Kisuke would drop me as a student if I gave up on a story so easily. "I think I would know if I was from a different world. Kisuke would've—"

"You put a lot of stock in this friend of yours."

Just like that, I had a new angle. "He was more of a mentor figure," I said. "Why? What are you trying to say?"

"You truly believe you're from this world."

"Yes, I do. Why the hell wouldn't I? You're the first person who's told me something this insane. Why should I even trust you?"

"I am the leader of the Zodiac," Leo said, as though that was supposed to answer the whole question. "Your friend did more than lie about your ancient magic."

This was supposed to be a shocking revelation for me. I reached back to when my dad had told me the truth about my mom's history and let the emotions roll through in waves. "What?"

"How much older than you was he? Do you know?"

Leo thought he was guiding me. In truth, it was the opposite, and I was beginning to understand just why Kisuke enjoyed manipulating others so much. It brought with it a particular kind of rush. "Uh, fifteen, maybe twenty years? What are you implying?"

"And you've said that your friend sent you here by experimenting with teleportation magic."

"I did, but he was saving my life."

"Maybe he was. But he is also what put you in that situation. He brought you to this world from a far different one, I don't know how, and never told you. Whatever abilities you have are remnants of your homeworld."

"That's insane."

"Have you not felt that there was something strange about your abilities?"

I shifted in place with a frown. "Maybe. But what you're telling me—"

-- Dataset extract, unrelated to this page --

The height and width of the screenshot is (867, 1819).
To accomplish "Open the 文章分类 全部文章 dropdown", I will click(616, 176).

"Is the truth. Time flows differently in the Celestial Spirit World; I've been thinking about this for a while. If you truly did not know, then I'm sorry for dropping this on you so suddenly."

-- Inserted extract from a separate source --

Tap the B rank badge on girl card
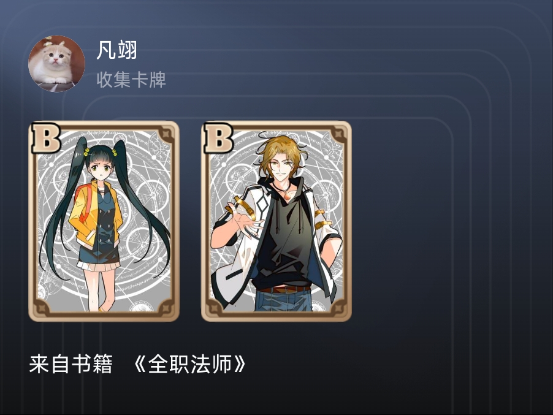Screen dimensions: 553x415 (46, 138)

"Why?" I asked. "Why do you care so much?"

"You're working with Lucy, and it's my job to keep her safe. Frankly, I don't trust you. Besides, you've copied my look."

I scowled. "My hair? Seriously?"

Leo sobered. "If you hurt her—"

"You don't have to threaten me," I said. "I joined the guild for my own reasons. It had nothing to do with Lucy. Fairy Tail values loyalty and friendship, right? I'm not about to go and trample all over that."

After a brief staring contest, Leo looked away. "The moment you try anything, I'll be there to stop you."

I raised my hands. "Warning heard. Just…try to keep this whole separate-world thing secret, all right? I'm still wrapping my head around it. I don't want to draw too much attention." Loke frowned. "More eyes on me means more eyes on Fairy Tail. More eyes on Fairy Tail…"

"Means more eyes on Lucy." He sighed. "Fine. For now."

He vanished with the same rippling-light effect as before. As the particles dissipated, I sighed. I hadn't expected a problem of this magnitude. The second Leo found out the truth, the real truth, he would tell Lucy, who would undoubtedly tell someone else, and so on until damn near everyone knew. It would be impossible to lay low if word got around and I really, really didn't want to become a center-stage character in this world. I just needed to get back. My lies only had to hold for as long as this mission took and not a second longer.

Keeping track of them, though…that would be hard. I was going to have to be careful. Putting the blame on this fictional version of Kisuke felt a little dishonest towards the Kisuke I knew, but he wouldn't expect anything less. Leo hadn't given me many options, and if not for that accidental way out in the middle, I would've been forced to give him a lot more of my actual history. As it stood, he still knew I was from another world, but he had no idea how deep the divide went.

My gaze drifted across the small clearing to Lucy's tent, a patch of lighter darkness among the rest. While Natsu continued to snore, I leaned back against the tree. There were hours until dawn; I would keep watch until then.